Transcribe the records that run from the line containing "The width and" through the line containing "Where should I click to: Open", both of those lines included, and nothing else.

▸ Material for the task:
* * *

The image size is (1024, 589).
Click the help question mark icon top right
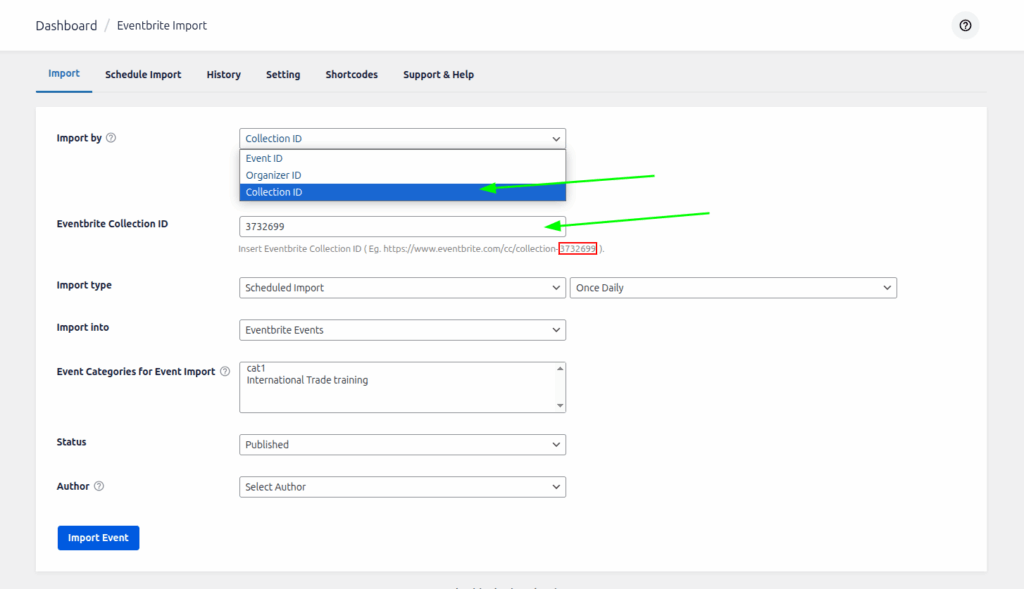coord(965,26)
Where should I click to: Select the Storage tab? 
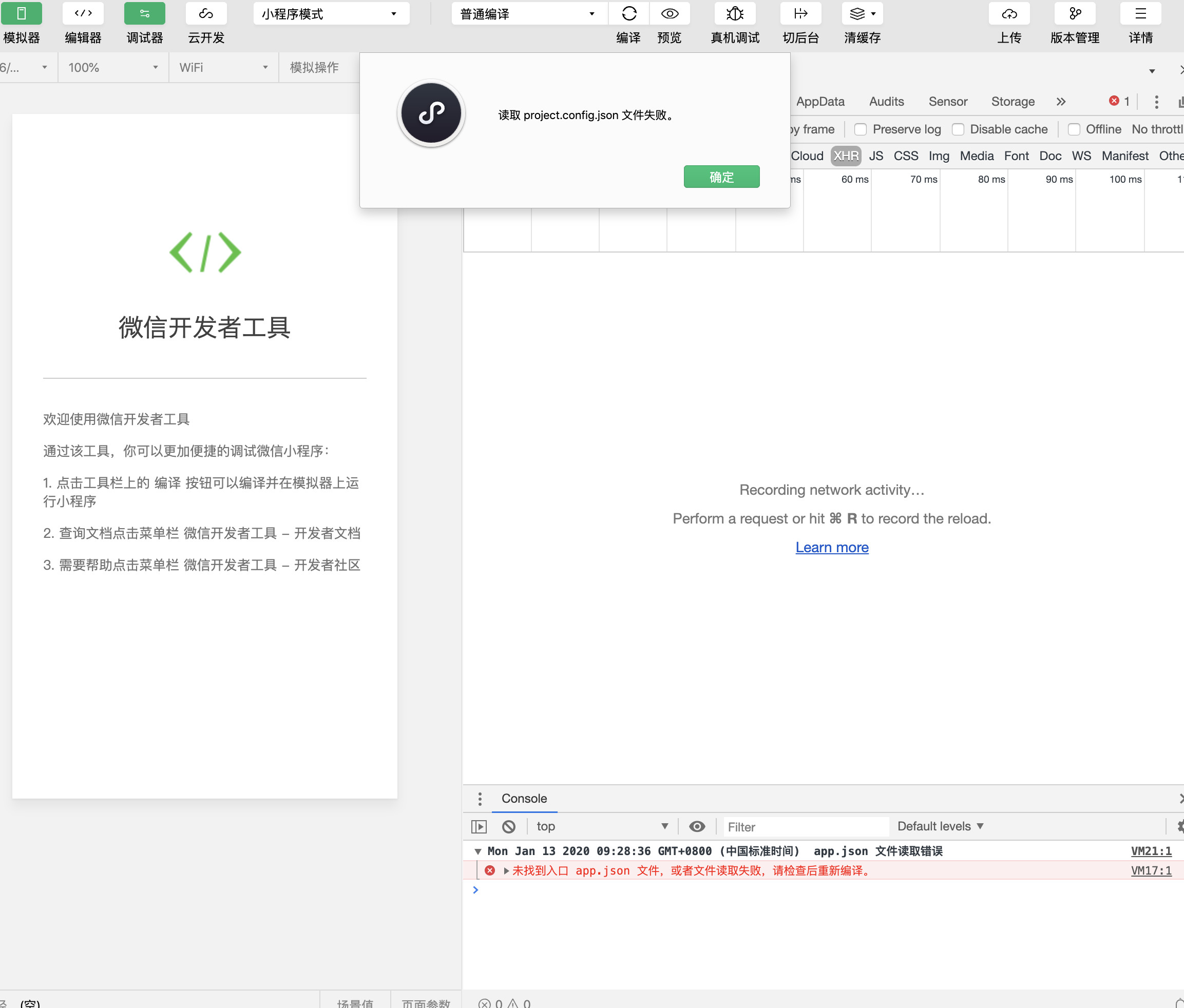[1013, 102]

* * *

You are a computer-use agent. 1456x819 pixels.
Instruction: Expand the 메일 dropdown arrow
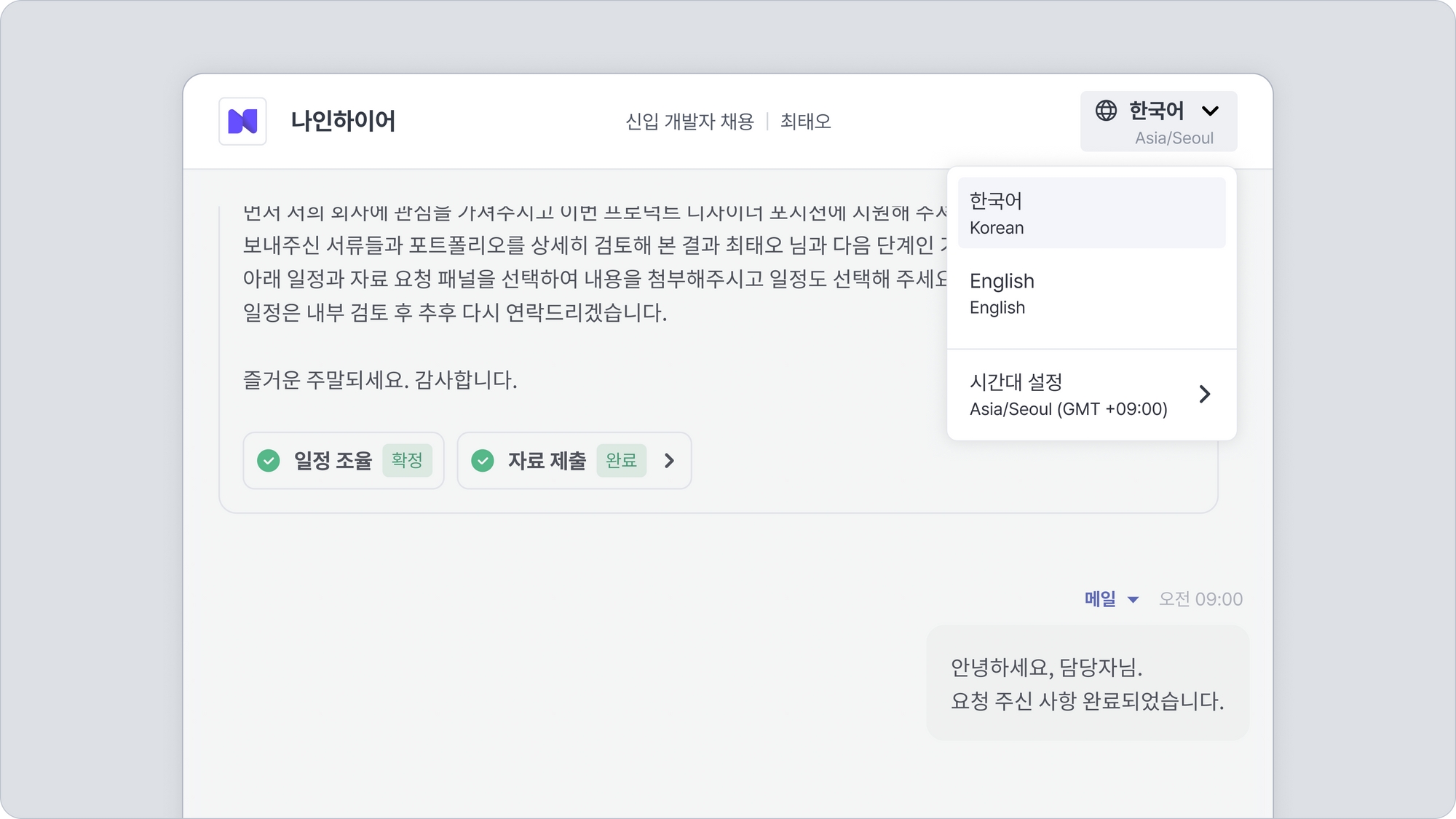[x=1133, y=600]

* * *

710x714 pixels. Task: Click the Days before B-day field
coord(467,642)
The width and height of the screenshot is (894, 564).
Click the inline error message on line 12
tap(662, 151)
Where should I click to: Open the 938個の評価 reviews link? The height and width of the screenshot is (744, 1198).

* * *

▸ Answer to this exercise:
The width and height of the screenshot is (894, 564).
Click the inline error message on line 12
tap(662, 151)
Where should I click to: Open the 938個の評価 reviews link? The height and width of the screenshot is (744, 1198).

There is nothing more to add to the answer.